They say sing while you slave and I just get bored

This isn’t by any means the most famous Solomon Burke single but it was the one I played when I heard that he had died a week ago because it’s one of the highlights of an excellent new compilation called How Many Roads: Black America Sings Bob Dylan. I thought of Dylan’s song again on Wednesday, when Margaret Thatcher’s 85th birthday was, rather wonderfully, overshadowed in the news by rejoicing miners, because the Specials and U2 both covered it, with fresh intent, in the early 80s (the Specials changed “National Guard” to “National Front”). Dylan wrote it in 1965 while he was in the process of disowning protest songs and the scene that came with them — buzzing with electricity, this was the song which outraged folk’s old guard at Newport that year — but it sounds like one nonetheless.

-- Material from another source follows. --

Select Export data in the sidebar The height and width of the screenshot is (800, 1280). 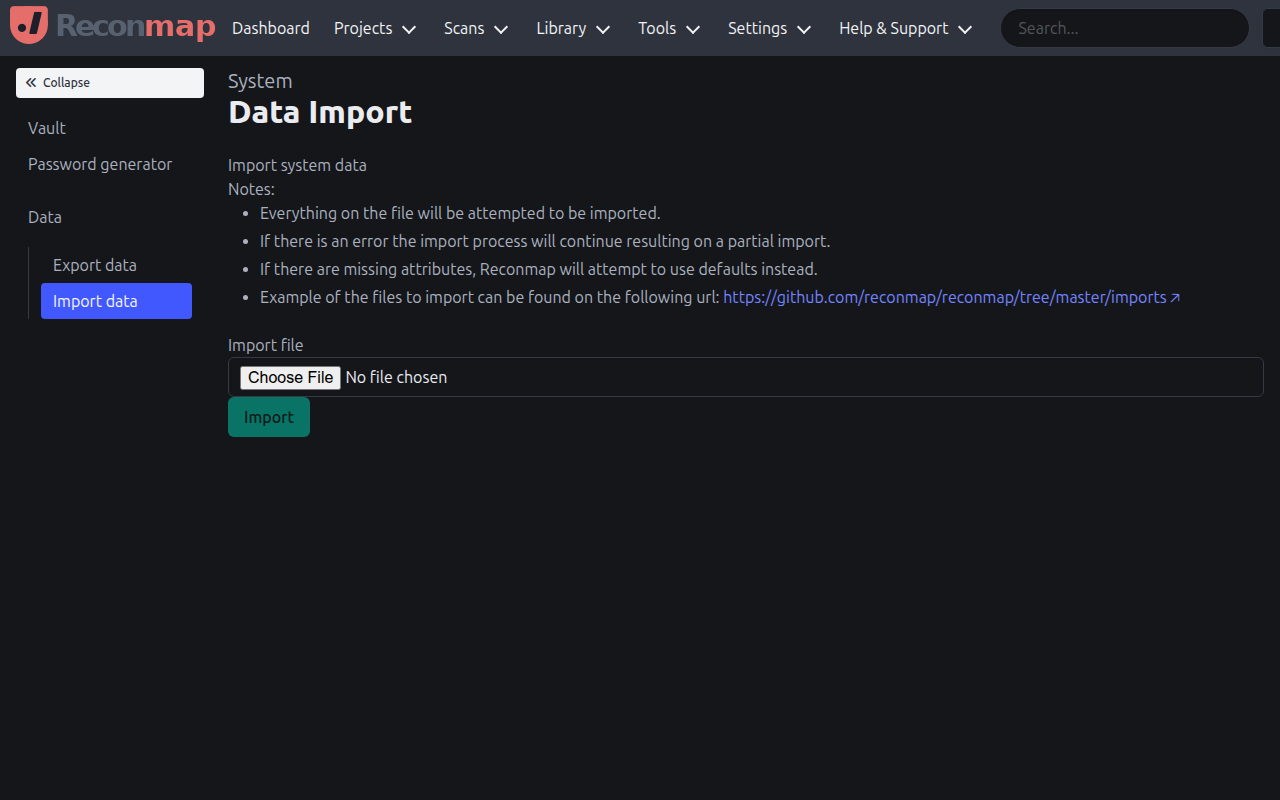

  1. I had the specials version of that when I was a kid. To be honest, it wasn’t very good, but that wasn’t the point! Nothing really could match Stand Down Margaret for a contemporary anti-Maggie song. I like in Stand Down Margaret how it sounds like a plea, as much as a protest song.

    • Yes, I was going to post the Specials version until I listened to it again and realised it was a bit rubbish. Stand Down Margaret always strikes me as unusually polite for a protest song. It came out when she was still quite new to the job and relatively weak – the songs got angrier she more her power grew.